Филдсу пятьдесят четыре года, это мускулистый, энергичный человек с широкой улыбкой и быстрой походкой. Раньше он занимался биологической океанологией, а сейчас руководит лабораторией, в которой работают шесть человек. В семи комнатах теснятся шипящие канистры, жужжат электрические приборы с пучками тонких кабелей и трубок, что придает им сходство с небольшим кораблем. Кроме того, Филдс обладает привычкой говорить о крайне интересных вещах как о чем-то само собой разумеющемся. И чем интереснее рассказ, тем скучнее он его излагает. Например, он сообщил мне о том, как два года назад совершил шестидневное восхождение в Йосемитском национальном парке на гору Эль-Капитан высотой более тысячи метров, и я спросил, каково спать, вися на веревке над пропастью. «В общем, не так уж сложно, – ответил Филдс с таким выражением, как будто мы обсуждали поход в магазин. – К этому быстро привыкаешь».
Он подошел к инкубатору, взял одну из чашек Петри с розовым раствором и поставил ее под микроскоп: «Взгляните».

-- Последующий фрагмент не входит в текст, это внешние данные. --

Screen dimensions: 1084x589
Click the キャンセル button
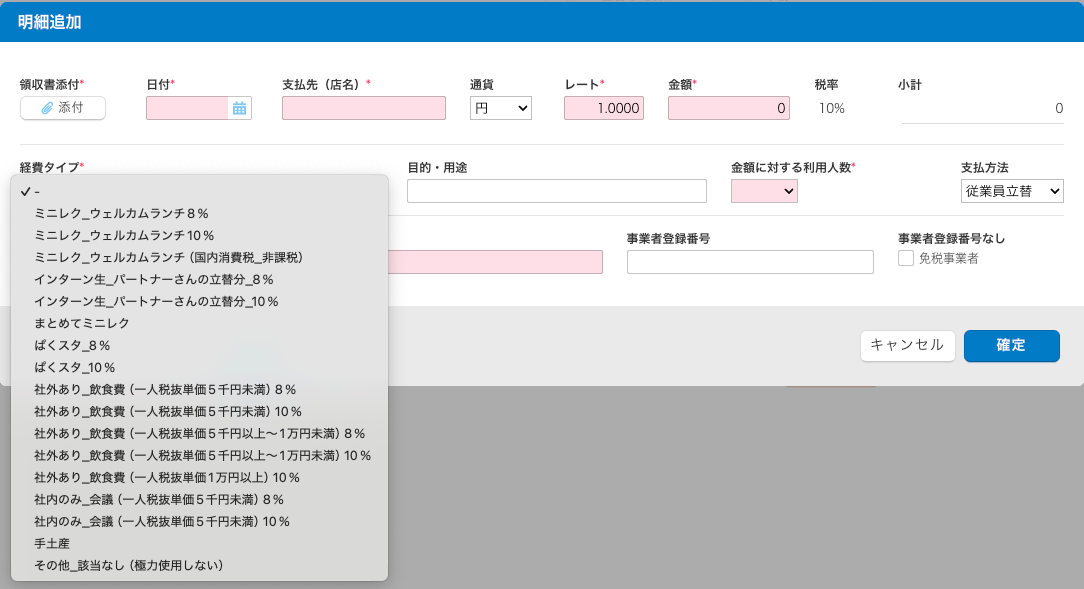907,345
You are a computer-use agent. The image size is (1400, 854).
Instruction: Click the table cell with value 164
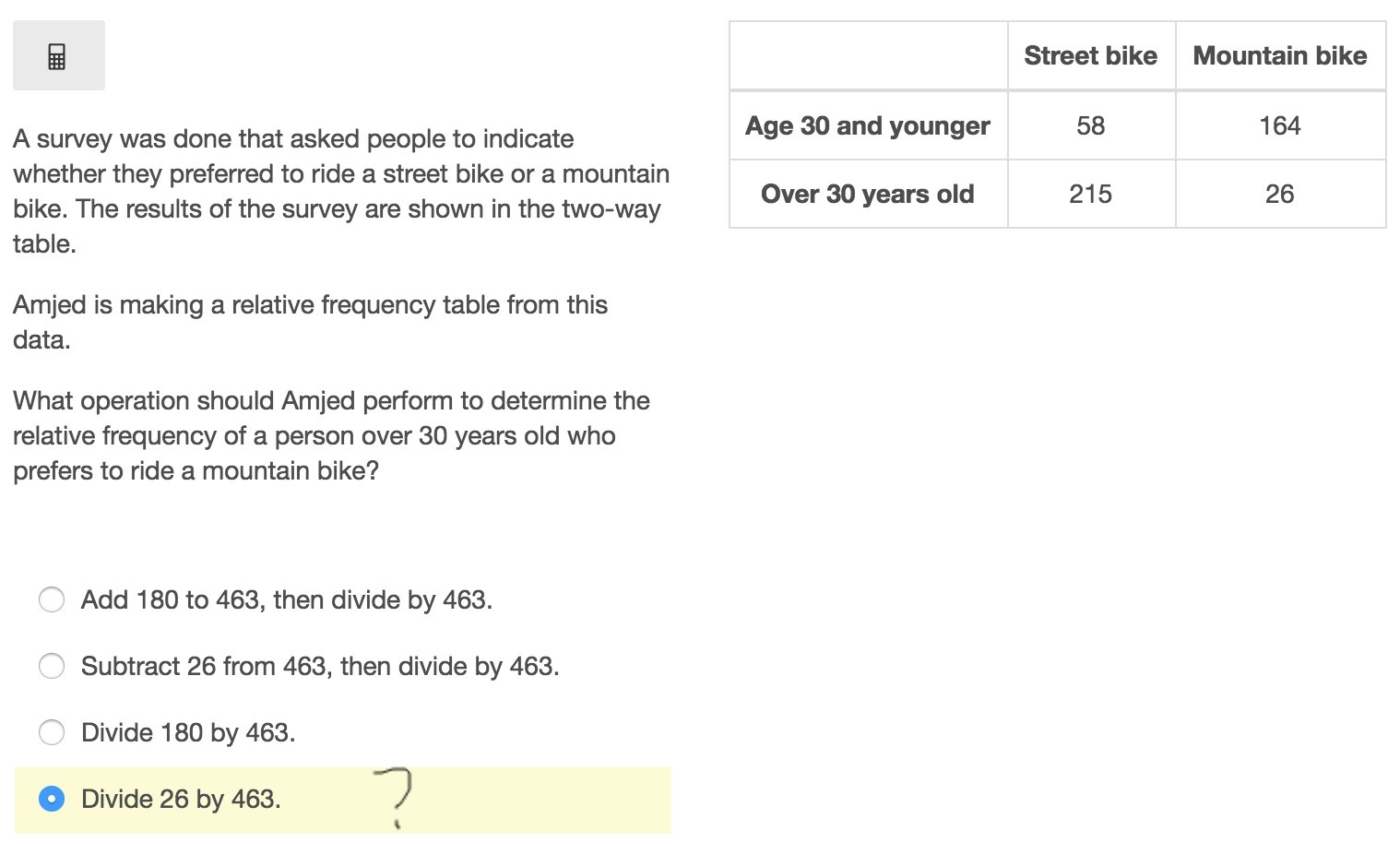point(1280,125)
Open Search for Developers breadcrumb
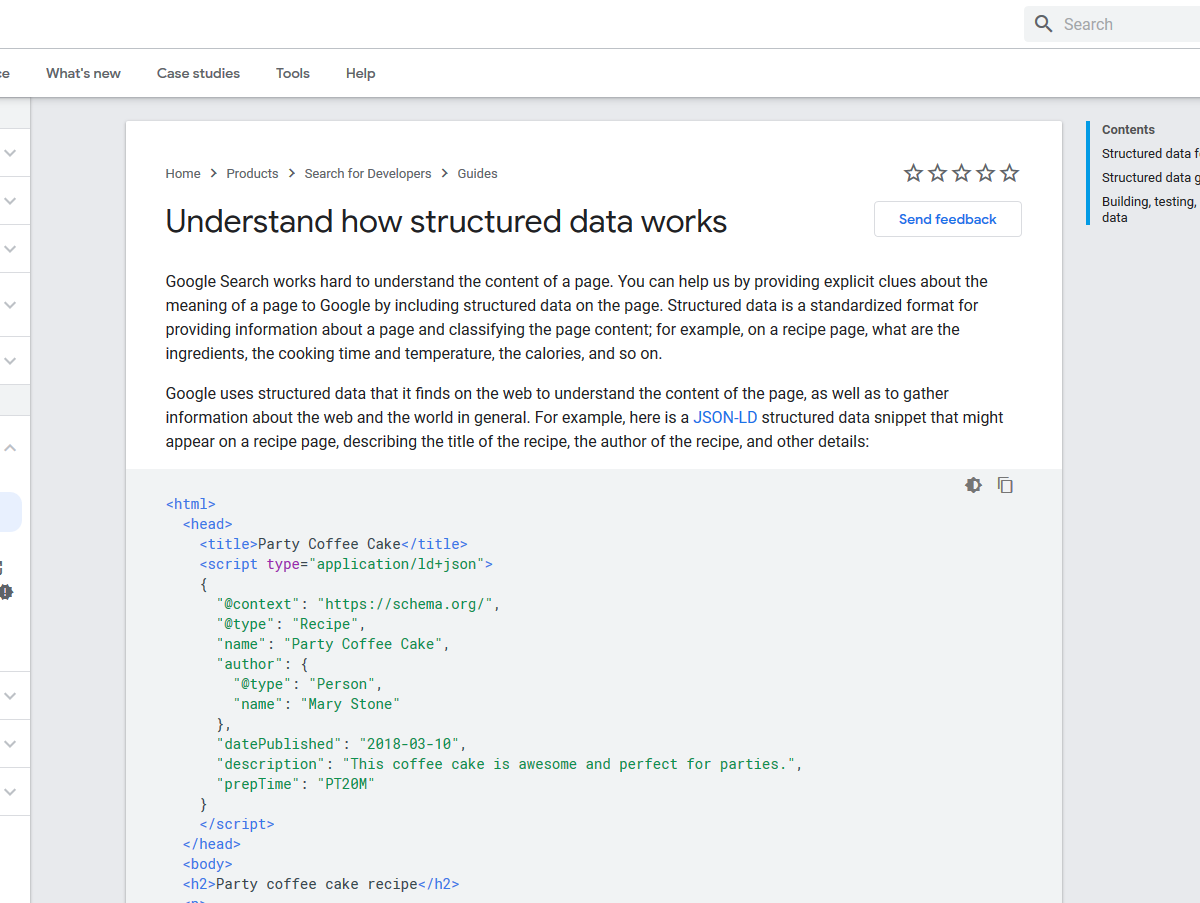 click(368, 173)
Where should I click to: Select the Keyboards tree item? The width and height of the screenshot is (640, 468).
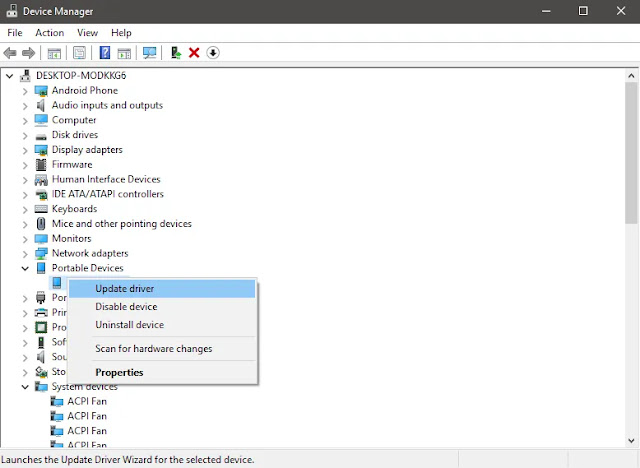[74, 209]
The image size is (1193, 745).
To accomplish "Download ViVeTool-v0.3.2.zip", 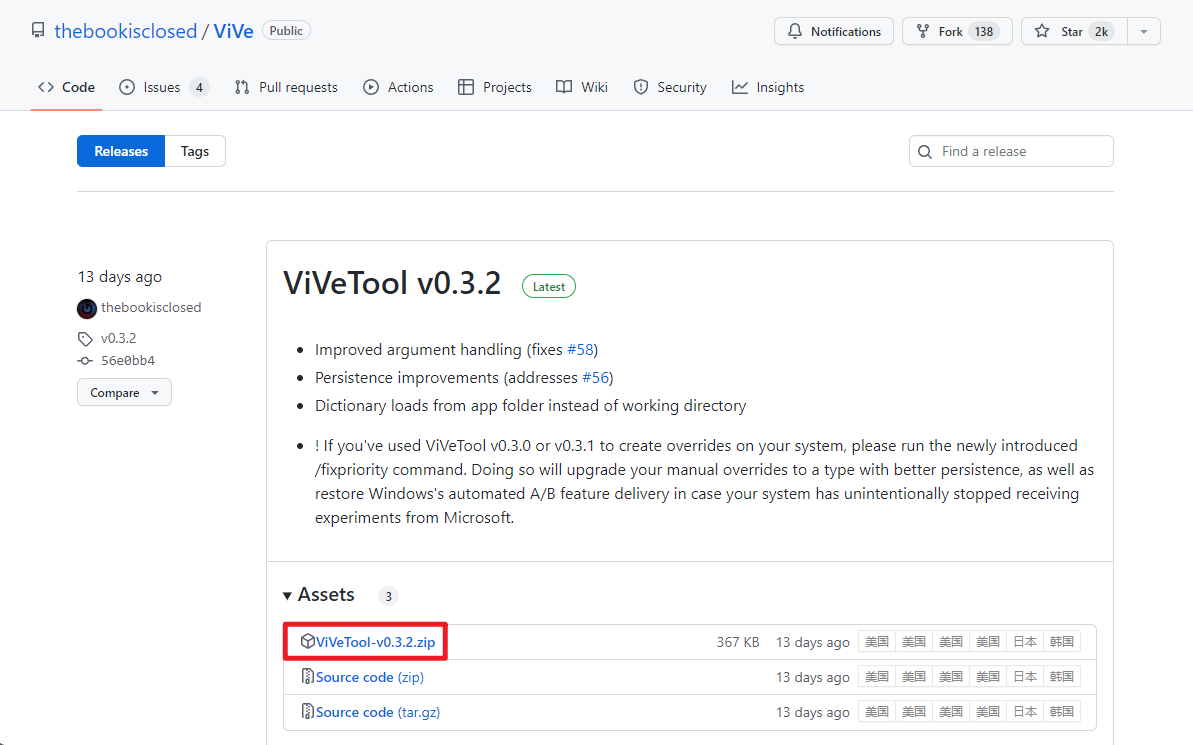I will point(375,642).
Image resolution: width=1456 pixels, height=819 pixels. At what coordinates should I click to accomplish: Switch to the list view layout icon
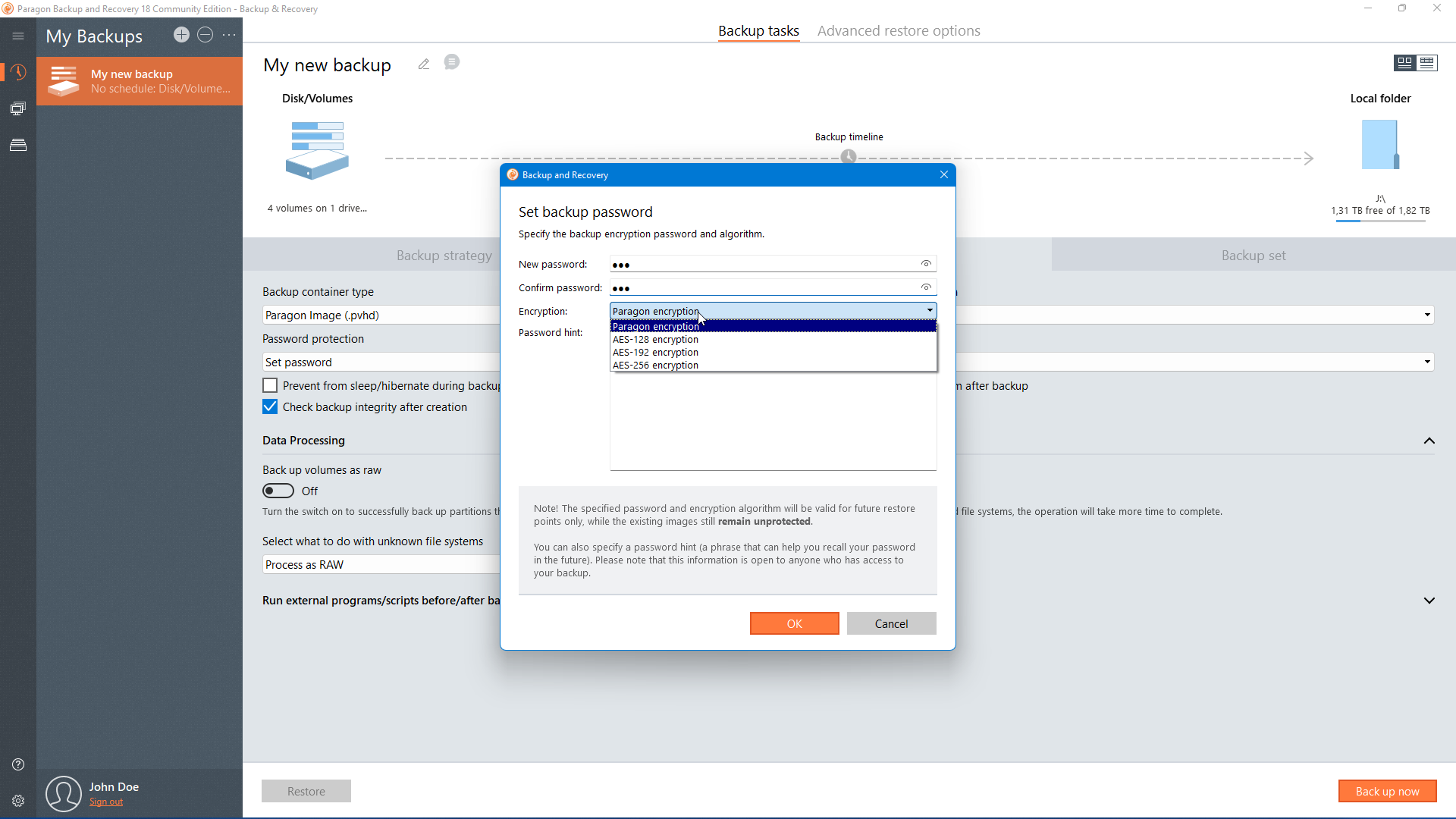[x=1427, y=63]
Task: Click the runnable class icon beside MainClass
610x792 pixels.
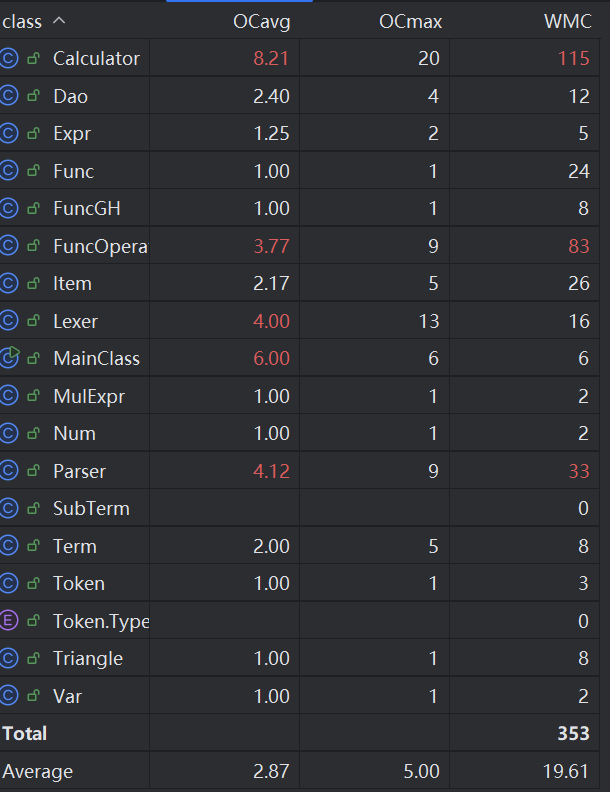Action: [x=10, y=358]
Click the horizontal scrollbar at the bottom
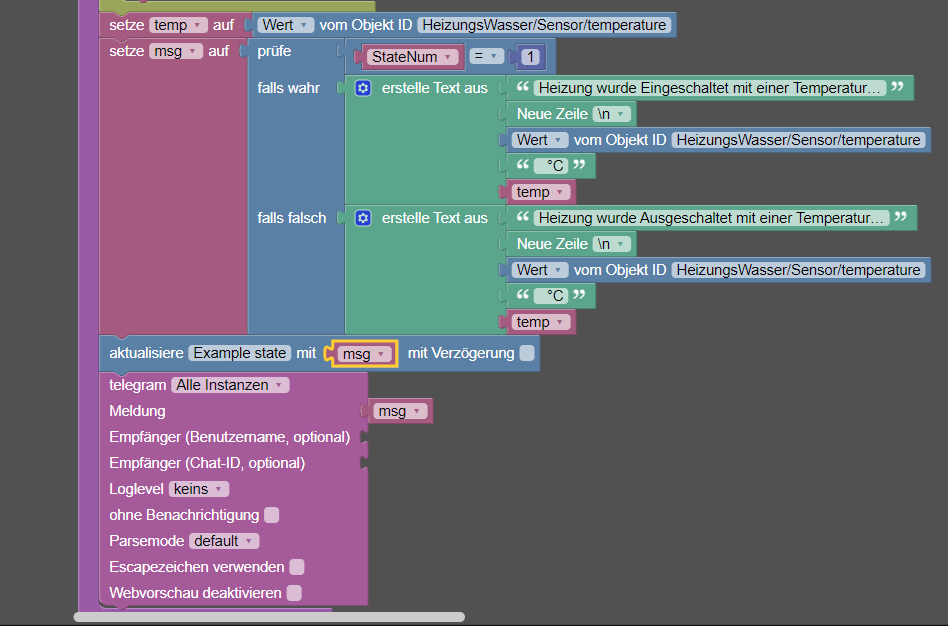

Я наклонился, ожидая увидеть нечто захватывающее и невероятно интересное. Но обнаружил всего лишь пучки каких-то похожих на макароны нитей. По словам Филдса, это были нервные волокна. Миелин увидеть сложнее, это едва заметная волнистая кайма по краю нервных клеток. Я моргнул, настроил четкость и постарался вообразить, как эта субстанция может обусловить связь между Моцартом и Майклом Джорданом или как минимум сыграть ключевую роль в моем освоении гольфа.
К счастью, доктор Филдс – хороший учитель, и в ходе наших предшествующих бесед объяснил два принципа, важные для понимания роли миелина в обучении. Хотя разговор с ним (как и с другими учеными) сродни штурму горной вершины, наградой служит новая, более значительная перспектива.